From giraffes to aerials on the Pyramids: nine unexpected WWI facts
Writer and director Jonathan Ruffle has been looking back a century to bring history to life and uncover new evidence that has challenged deep-seated beliefs about the First World War. His meticulous research of unit war diaries and eyewitness accounts bring us some fascinating facts about a war that defies modern expectation.

1. Giraffes sabotaged communications lines
An unexpected source of battlefield disruption, giraffes were known to walk through and destroy British signalling cable running from treetop to treetop in the African bush. On 8 June 1917 signalling Lt Col Hawtree reported from Lindi (in what is now Tanzania) that once again a successfully laid line had been brought down by giraffes. Someone must have disobeyed the 1916 order that cables be slung no less than 25 feet off the ground to avoid interference from the towering mammals.
When the British Army needed a big aerial for operations in Egypt, they anchored one end of it to the top of the Great Pyramid of Cheops.TOMMIES creator Jonathan Ruffle
2. Brits and Germans traded war materials
It doesn't sound possible, but the British munitions industry bought war materials from the Germans in the First World War, and vice versa. According to respected historian Guy Hartcup’s archival research, in August 1915 the British bought German binoculars, rangefinders and telescopic sights by the tens of thousands from the Germans in exchange for raw rubber, in trades that took place at the Swiss border. Opposing countries were selling equipment, which would be used to kill their own soldiers.
3. The first shot was fired by a Ghanaian
The first rifle shot fired by a soldier in British service in WWI wasn't fired on the Western Front. Instead, it was fired in what is now Togo, by Alhaji Grunshi of the Gold Coast Regiment. This was on 12 August 1914, though some sources put it as early as 7 August, just three days after war was declared. The war in Africa was to carry on past the end of the War in Europe, ending on 25 November 1918. In British East Africa alone the death toll was a crippling one-in-eight of the male population, and the fighting saw extensive ruination of farmland. The region is still recovering from this, one hundred years on.

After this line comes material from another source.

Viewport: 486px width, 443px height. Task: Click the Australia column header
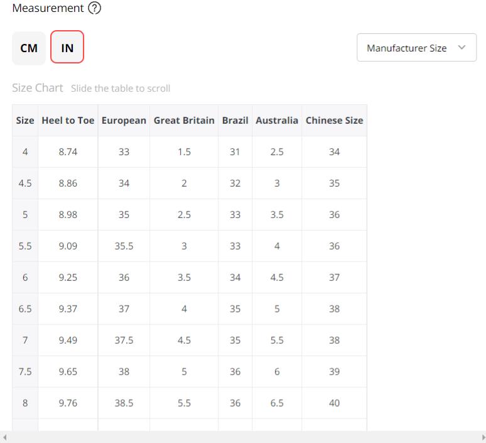coord(277,121)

4. The Germans used "drone" warfare
On 10 March 1917 the Germans attacked the Royal Navy on blockade duty in the North Sea using an early "drone". The Germans had packed an unmanned boat full of explosives and steered it from 12 miles away using a long wire trailed from the stern, with course corrections radioed to the controller by a German seaplane circling the scene. The drone exploded on the east pier of Nieuport harbour. No one knows why this technology wasn't exploited further after this promising start.
5. The Eiffel Tower and the Pyramids were used as aerials
The massive advances in signalling communications were integral to the way the First World War played out. Extraordinarily (yet perhaps logically) Allied signals communications were routed through the Eiffel Tower – it even generated the pips for the British Army's daily time signal. Also, when the British Army needed a big aerial for operations in Egypt, they anchored one end of it to the top of the Great Pyramid of Cheops.

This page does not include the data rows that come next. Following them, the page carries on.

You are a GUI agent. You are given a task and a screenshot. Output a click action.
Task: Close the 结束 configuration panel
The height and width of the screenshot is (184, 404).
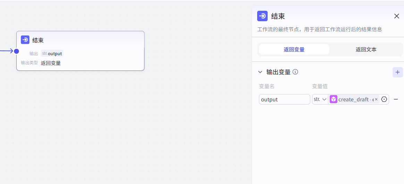pyautogui.click(x=397, y=16)
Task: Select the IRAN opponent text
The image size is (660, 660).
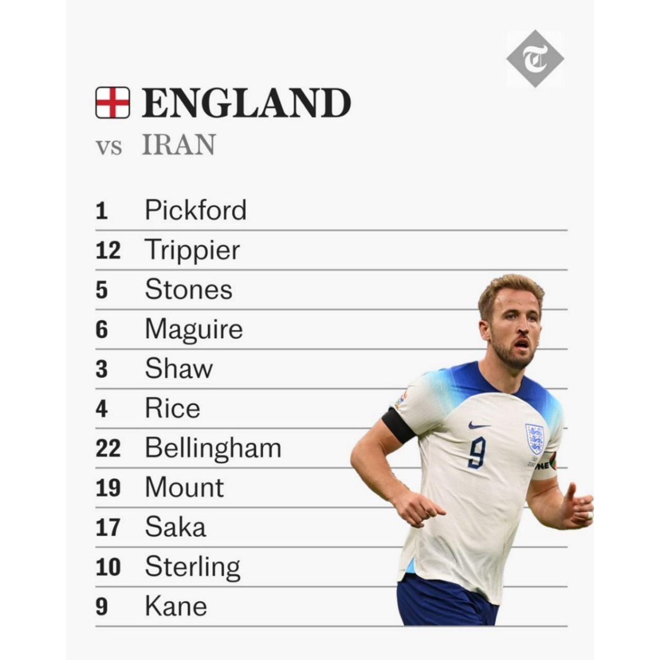Action: pyautogui.click(x=179, y=145)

6. British phones were tapped at the Somme
Early telephone technology was pretty simple: One phone was connected to the other by a long piece of wire. However, when two wires were placed side-by-side, sound could easily leak over. The Germans didn't permit any telephone lines a mile from their front lines on the Western Front for this very reason. Not so the British, who used millions of miles of wire up and down the line. The night before the first day of the Battle of the Somme, the Germans heard a British good luck message being read out down a phone, scuppering the chances of a surprise attack. The next day, 19,000 men were killed and a further 38,000 wounded.
7. Regent’s Park was the site of the biggest wooden building ever
Soldiers' moods can be dramatically affected by communications from home, and the British Army broke records in trying to keep Tommy in touch with his family. All post to and from the front went via a purpose-built mail sorting office in London's Regent’s Park – a vast wooden building called the ‘Home Depot’. Two-and-a-half-thousand people, many of who were women, sorted two billion letters and 140 million parcels. The sorting office is believed to be the largest wooden building in the world, ever. Eventually it covered five acres to cope with the demand.

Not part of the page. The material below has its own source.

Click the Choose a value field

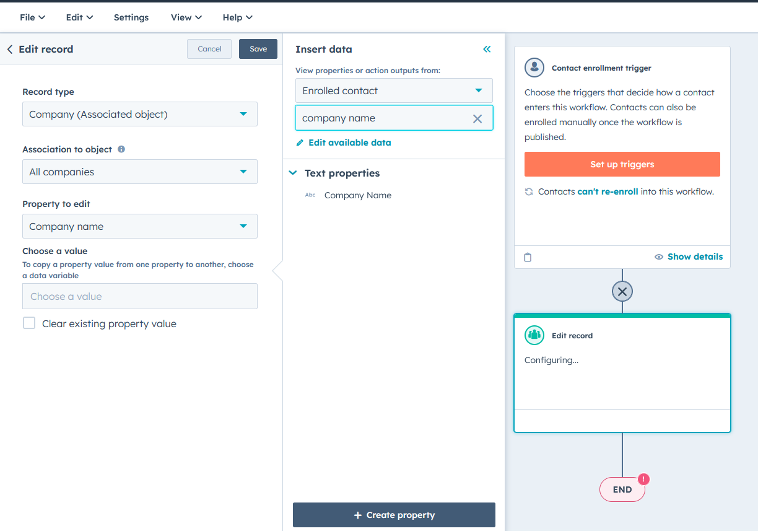click(139, 296)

8. Women fought on the front line
The First World War is full of accounts of women serving on the front line. British soldier Flora Sandes fought in hand-to-hand combat on the battlefields of Serbia, working as an ambulance driver before her resolve to fight saw her enrolled in the Serbian Army. Advancing to the rank of Sergeant, Sandes was gravely wounded by a grenade near Bitola in 1916 and was granted the highest decoration of the Serbian military. Other notable women on the front line included Italian-based American pilot Alice Sherman Hitchcock, and the frighteningly named Russian Women’s Battalion of Death.
9. Everyone fired the last shot of the war
It seems strange (and slightly morbid) that there should be a bit of competition on the last day of the War – 11 November 1918 – to be named the soldier who fired the last shot of the war. This desire was so great that men on both sides rigged long ropes, rather like you might use in a tug of war, but with one end tied to the trigger of a large artillery gun. As the last seconds ticked away up to 11 a.m., they all pulled, collectively becoming the 'last man to fire a gun in the war'.